I, as the equity analyst, was mostly there to represent the bank and to babysit the executives. On the bright side, it was a lot less work than the usual routine of doing the trip solo and being the one giving six presentations a day. Also, since the company was being charged for the whole thing and the CEO or CFO were with you, you got driven around in a fancy, chauffeured car instead of hailing taxis or taking the subway.
My mom lived pretty close to JFK Airport at the time in Queens so I opted to sleep in my childhood room instead of the New York Palace, where the company was staying. I’d catch a ride from our driver, who lived nearby, and join them early the next morning. I got out of the cab in Rego Park unshaven in ripped jeans and a Mickey Mouse t-shirt I’d had since college hauling a garment bag and a briefcase stuffed with PowerPoint presentations. When it was time to head to Manhattan, though, I was wearing my Savile Row suit and Hermès tie as I stepped into the waiting limousine.
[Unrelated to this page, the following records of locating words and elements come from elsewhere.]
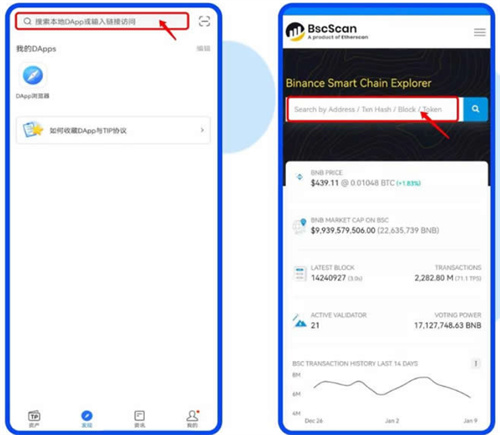The width and height of the screenshot is (500, 435).
Task: Click the edit link next to My DApps
Action: pyautogui.click(x=203, y=49)
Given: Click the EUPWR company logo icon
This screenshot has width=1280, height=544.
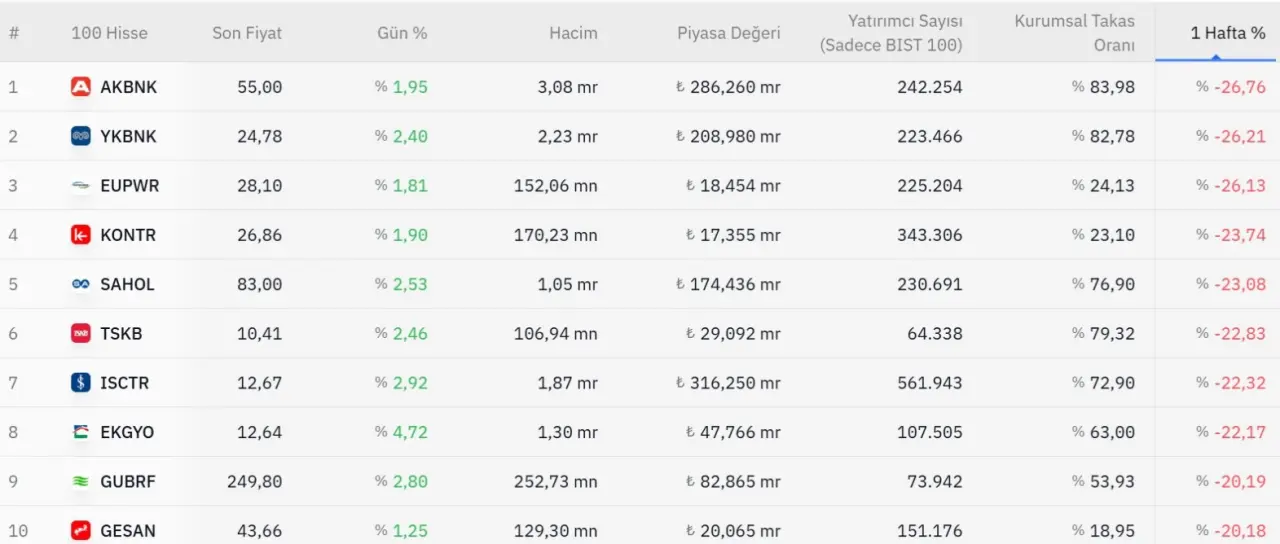Looking at the screenshot, I should 81,186.
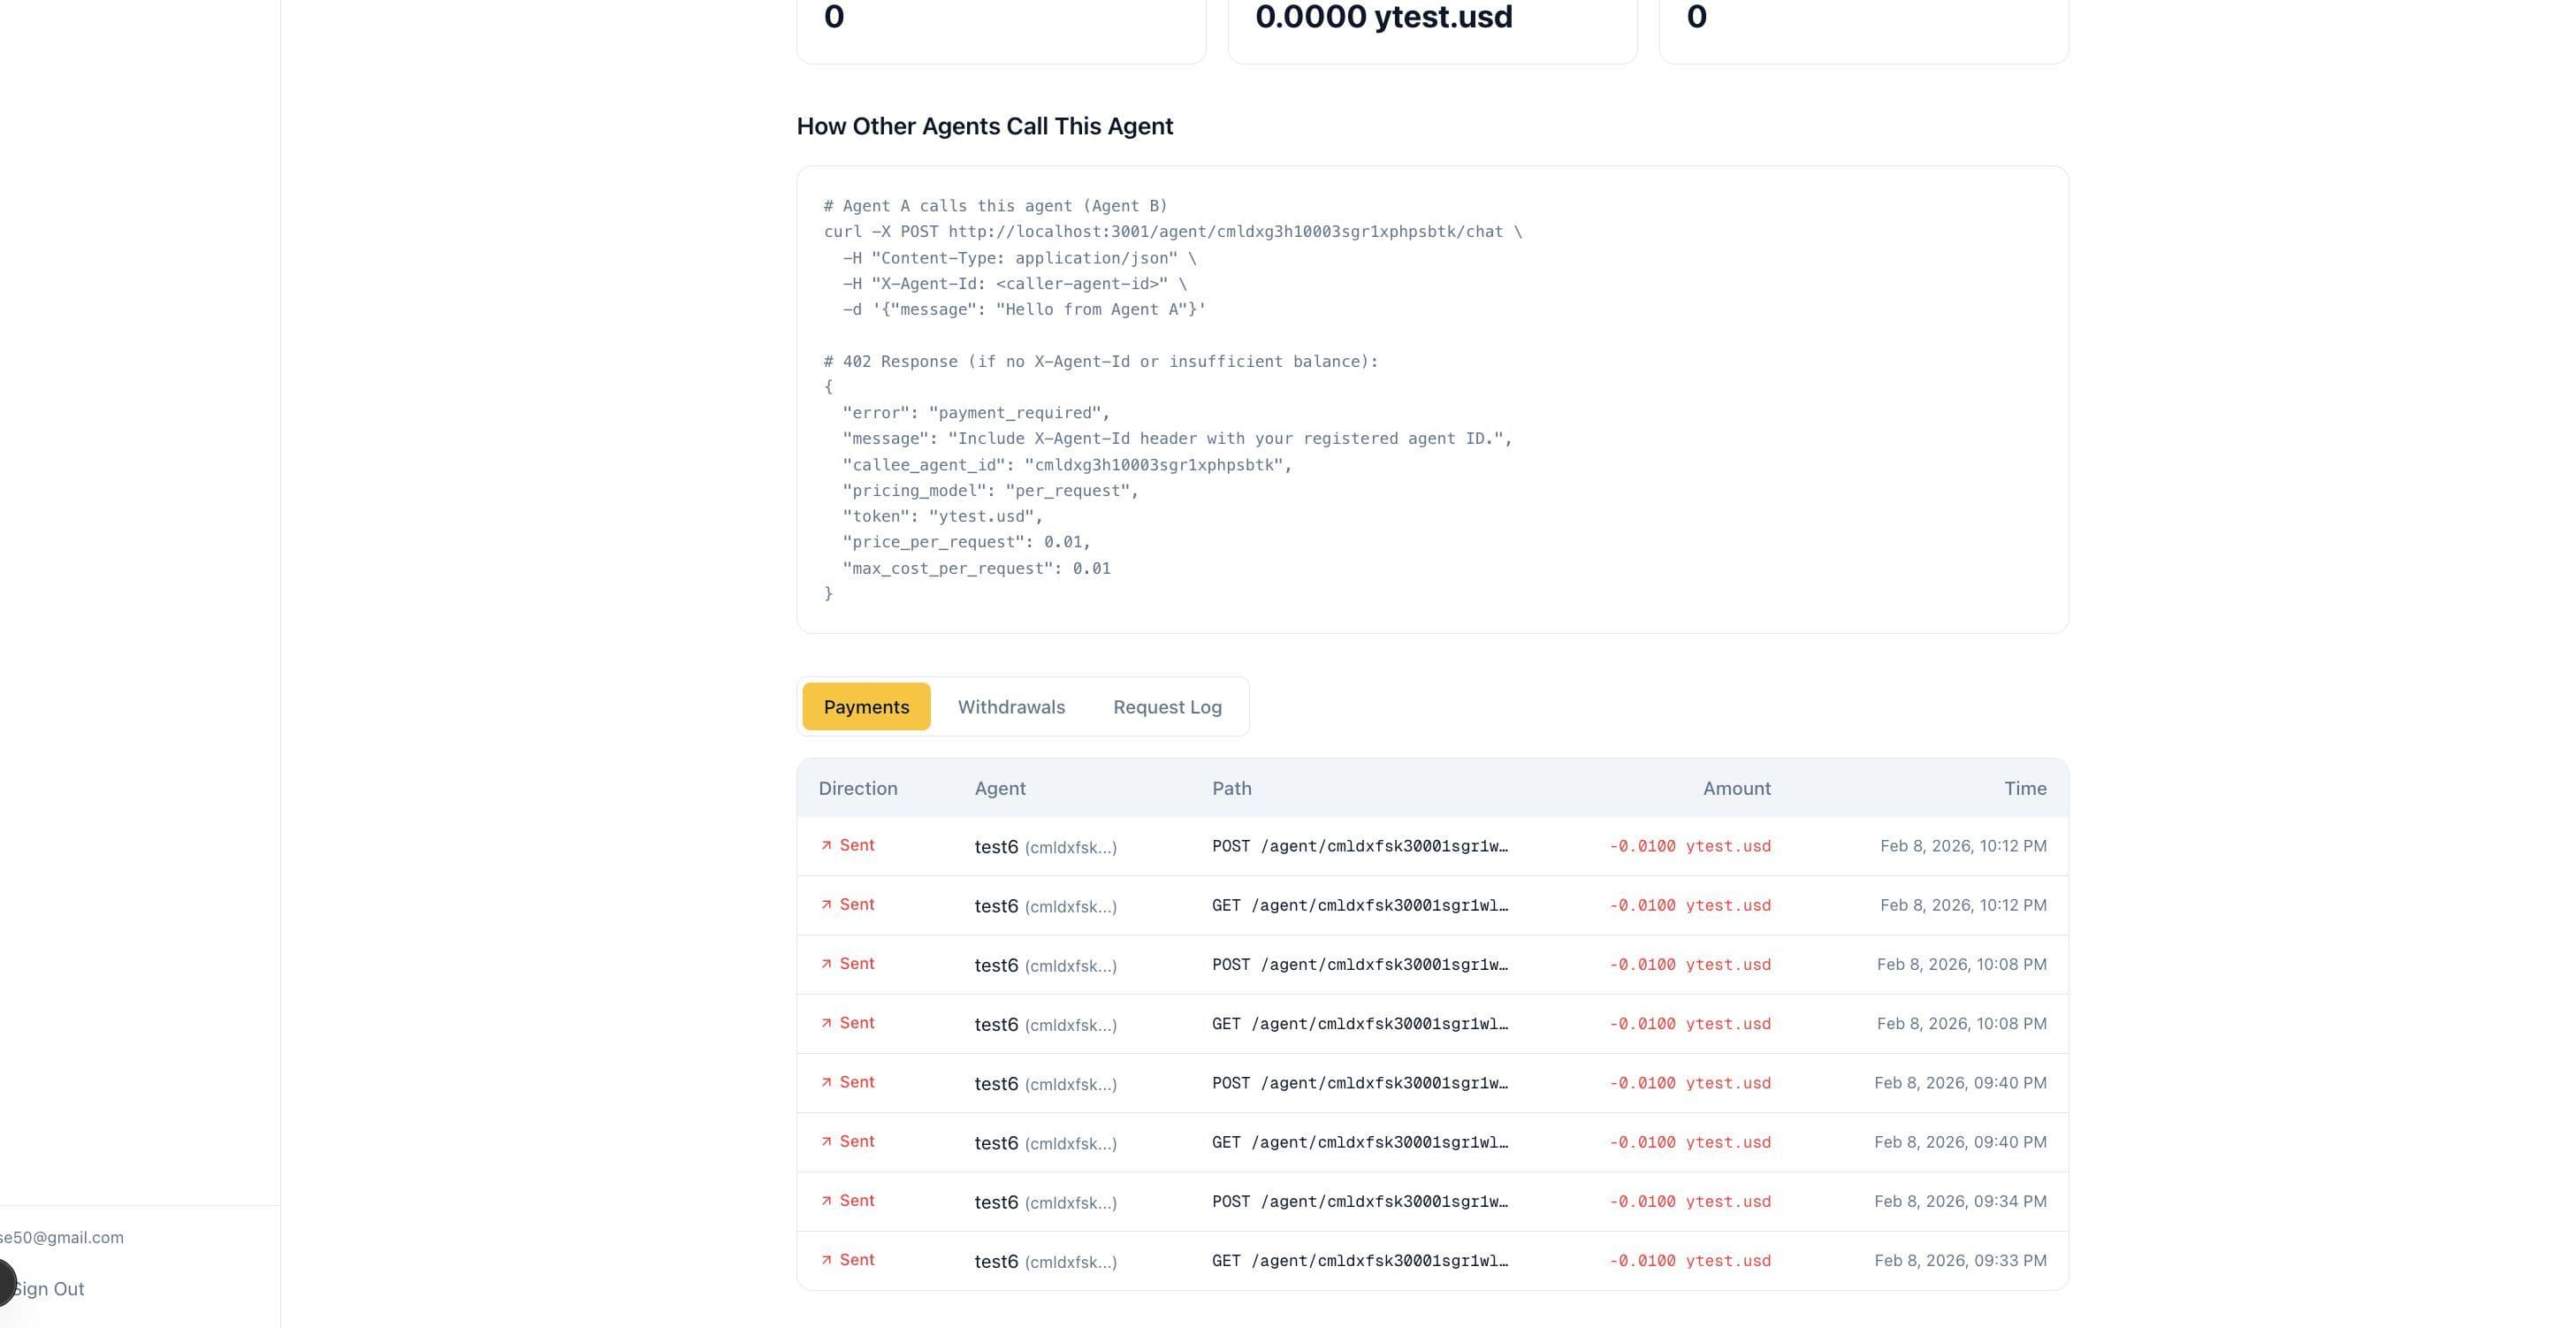Click the curl POST URL code line

point(1172,232)
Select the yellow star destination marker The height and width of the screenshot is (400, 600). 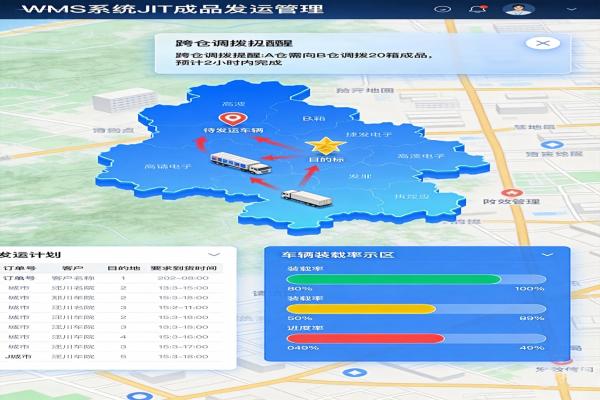click(325, 146)
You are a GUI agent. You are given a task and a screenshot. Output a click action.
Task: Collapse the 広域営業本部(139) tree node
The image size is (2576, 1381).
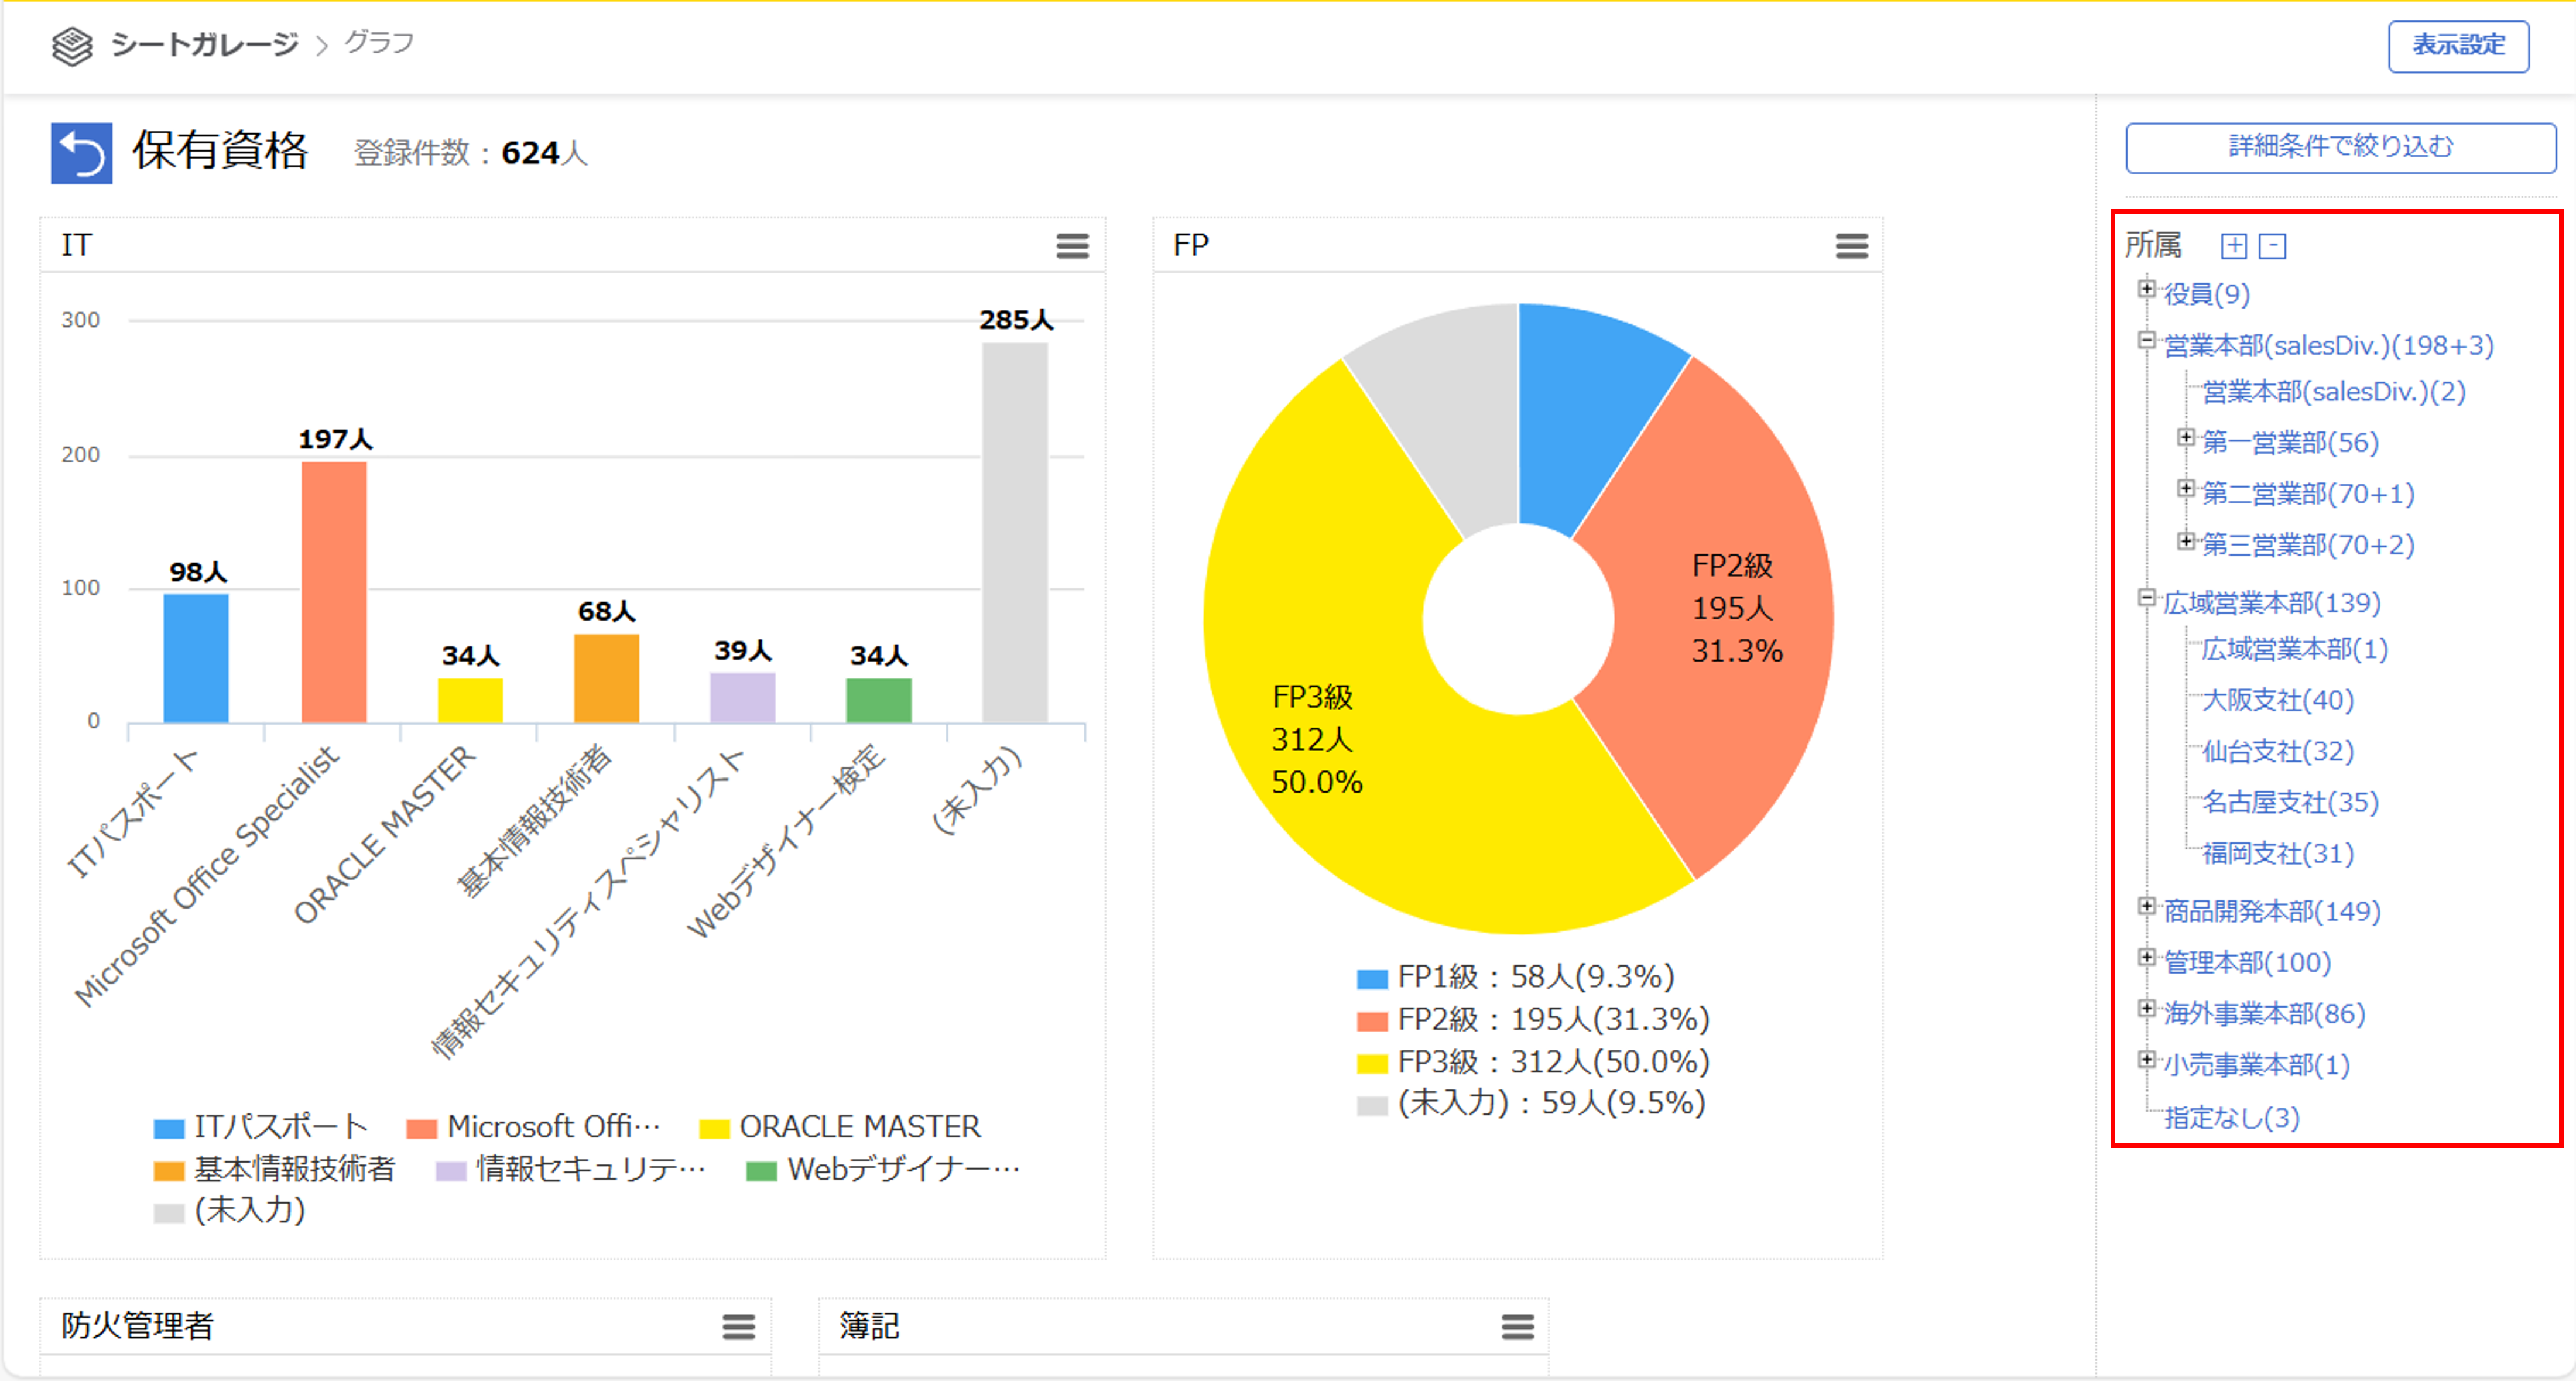[2146, 598]
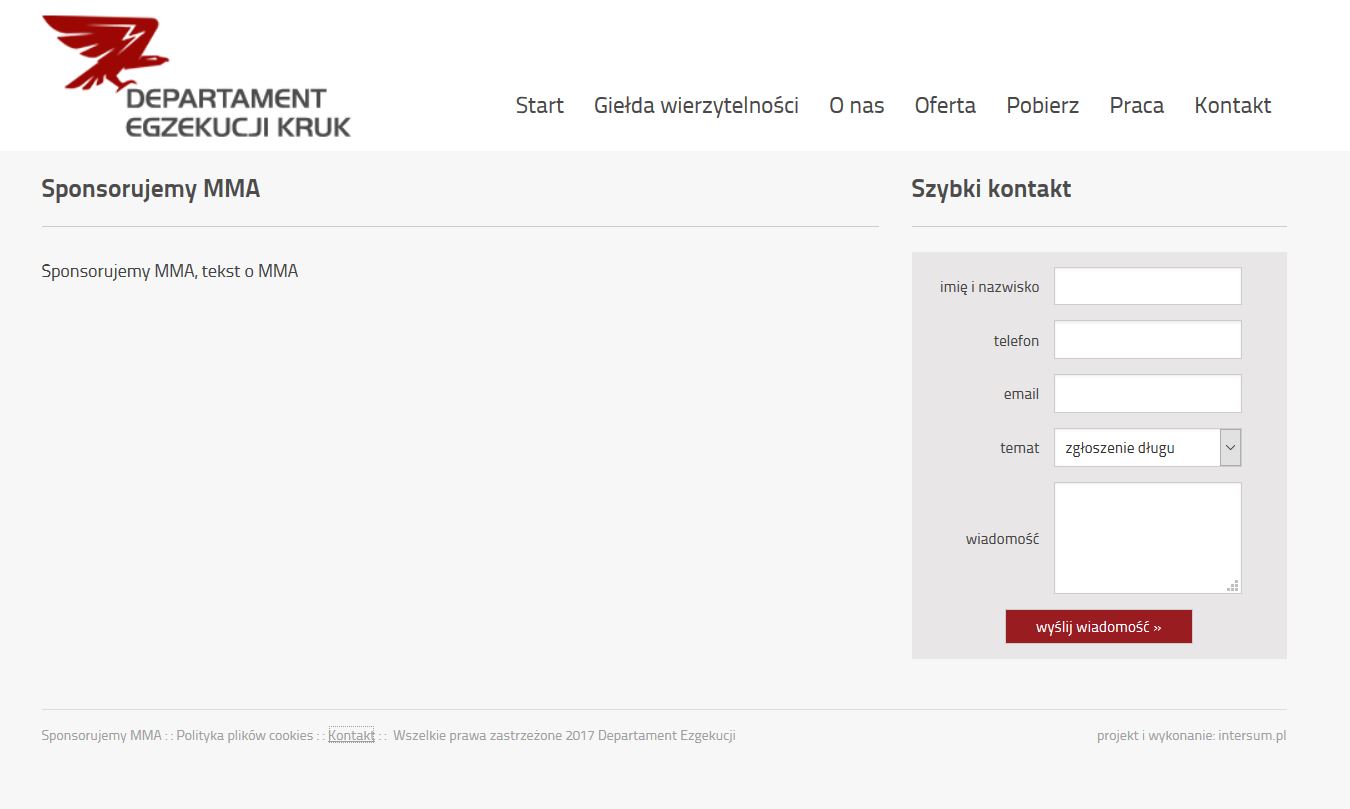Focus the imię i nazwisko field
The image size is (1350, 809).
pos(1147,286)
You don’t see a lot of people getting into a limo on 67th Avenue. I had instantly transformed from the dumb kid on the block who broke the neighbor’s window after chucking an onion at his friend into an adult who knew things.
The next time I was in the neighborhood, at the height of dot-com mania, I got peppered with questions about tech stocks. When I strongly suggested that my mom’s friends should take some of their money off of the table instead of telling them what else to buy, they quickly switched to heroic tales of their huge winnings in Lucent. Everyone’s a genius in a bull market, even if you didn’t quite understand what it was that Lucent did.
It still amazes me that the words “I don’t know,” which would end the conversation if it were about any other important thing like fixing your car or curing an illness, only make people more curious. What a business.
I’ll leave you with a link to one of the simplest and best papers I’ve ever read on expertise, or lack thereof—the Seer Sucker Theory. In it, J. Scott Armstrong concludes: "No matter how much evidence exists that seers do not exist, suckers will pay for the existence of seers."
The literal money quote: “Don't hire the best expert, hire the cheapest expert.”
Sometimes when commodities "go on sale" people run away from them also. For example if OPEC overproduces during a recession.
Gotta disagree about Barron's. For better or worse, their stock recommendations are in fact professional investment advice. Not so much WSJ.